NEON and Google
NEON is funded by the National Science Foundation to enable fundamental understanding of the dynamics underlying the causes and responses to environmental change. This understanding enables forecasting – prediction – of our future.
To improve and increase the ways in which people might engage with NEON data, we have moved all of our data products to Google’s Cloud Platform. Our data are just as available to researchers as before - they can be downloaded free of charge through our Data Portal and API. But in addition, they can be worked with directly in the cloud, using any of Google’s tools such as Google Earth Engine (for visualizing and querying our remote sensing data), BigQuery (for querying of our tabular data), Vertex AI (to leverage artificial intelligence capabilities), Vertex Workbook or RadLab (to create Jupyter notebooks), and Looker (to visualize data). This is especially useful for our large datasets that could otherwise take a lot of time to download, and that require computational resources sometimes beyond that of a typical laptop.
Google creates awareness of the existence of NEON data by tapping into the creativity and capacity of an interdisciplinary and global community. Google has huge global access, is known for making great user-friendly tools (e.g., Google Search, Google Workspace), and has a long history of leadership in open source development. In our partnership, we are looking forward to actively collaborating with Google to explore and evolve tools to support innovation.
We currently have several remote sensing datasets available on Google Earth Engine (GEE) as well as a tutorial series, Introduction to NEON Remote Sensing in Google Earth Engine, available to use. The ability to bring together NEON’s large remote sensing data with the many satellite-derived datasets provided by other organizations in the Google Earth Engine platform will advance the efforts to understand how ecosystem processes operate across spatial scales.
We also recently loaded two pilot demonstration datasets to the BigQuery database system, available via Google’s Analytics Hub (must have Google account to access) for the NEON community to explore. The pilot datasets are Chemical Properties of Surface Water (DP1.20093.001) and Continuous Discharge (DP4.00130.001). These will be accompanied by a Jupyter notebook in RAD Lab to show how the datasets may be analyzed and visualized in the cloud.
There are a few important things to consider when using NEON data in the cloud. First, you must have a Google account. Second, it is free to use the GEE datasets, but using the tabular datasets in Google BigQuery will incur minor costs for downloading or querying within the cloud platform. However, and third, researchers can get $300 in free credits to start with, and can also apply for larger pools of funding from Google.
If you have any questions regarding this new partnership, have any issues with the tutorials or demonstration projects, please contact us.

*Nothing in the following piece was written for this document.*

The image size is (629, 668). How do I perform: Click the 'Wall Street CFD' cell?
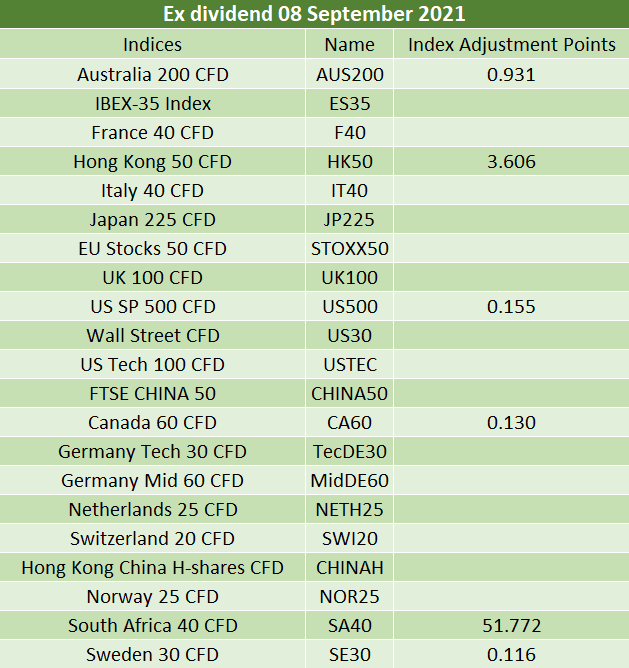152,335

We will be actively adding to the Frequently Asked Questions section below, so please check it before sending in your own questions.

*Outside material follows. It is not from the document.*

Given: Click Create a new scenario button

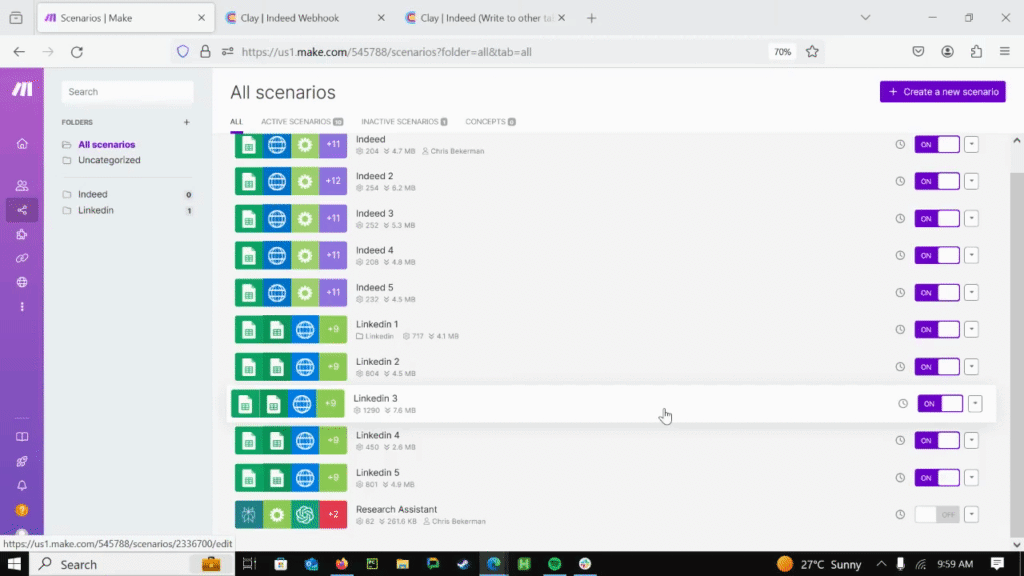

Why is Google a good choice for NEON?
Generally, cloud infrastructure, including both data storage and compute, will allow NEON to be agile and efficient; for example, compute resource demands can be patchy over time, and data volume increases over time. A pay-as-we-grow model with cloud infrastructure - versus the pre-pay model that on-premises infrastructure requires - is economically more efficient for NEON. We followed a robust procurement process using government guidelines and regulations for services needed, and Google proposed the best overall deal. Google is a company that serves global needs and can provide economies of scale for NEON in terms of data storage, backups, and access. Google also has a long history of leadership in open source—from providing open code on Github to developing projects like Kubernetes, TensorFlow, and more. Open source provides the flexibility to deploy—and, if necessary, migrate—critical workloads across or off public cloud platforms. Also, Google Cloud’s Research Credits program supports scientific research and is a great tool to help advance NEON-enabled science. It is focused on enabling researchers to jumpstart their research in Google Cloud with seed-funding credits and some training support. Finally, Google supplies high quality backup services, and we are also backing data up to Amazon Web Service (AWS).
What challenges does having data in the cloud solve?
We know that many data users are struggling to analyze NEON data on their local machines - NEON data are rapidly becoming too big to handle in this way. This is especially a problem for users without local resources to store and compute on these big data. The cloud democratizes these big data analyses. Currently, Google Earth Engine (GEE) is the most exciting toolbox for NEON because of the size of remote sensing data and the difficulty to work with them on a local machine. GEE has a cloud compute environment that allows users to work with our largest data sets. We have 10 TB in GEE currently and expect much more over the 30 year lifetime of NEON. The AOP image collection includes cloud-free hyperspectral reflectance data, discrete lidar derived rasters (i.e., digital terrain models and canopy height models), as well as RGB camera imagery at 5 NEON sites spanning the United States, over multiple (2-4) years at each site. We have a great GEE Tutorial to learn more. Finally, the compute on Google is really fast - for example, an SQL query on the 23 million records of our Continuous Discharge data product runs in only 8 seconds!
What about interoperability across Clouds?
The Google buckets that the NEON data are in are publicly accessible and can be reached via other platforms. Google uses many cloud-agnostic protocols and is very open. As this partnership evolves, we will be working to bridge between platforms and provide resources to serve NEON data users on whatever cloud platform they choose.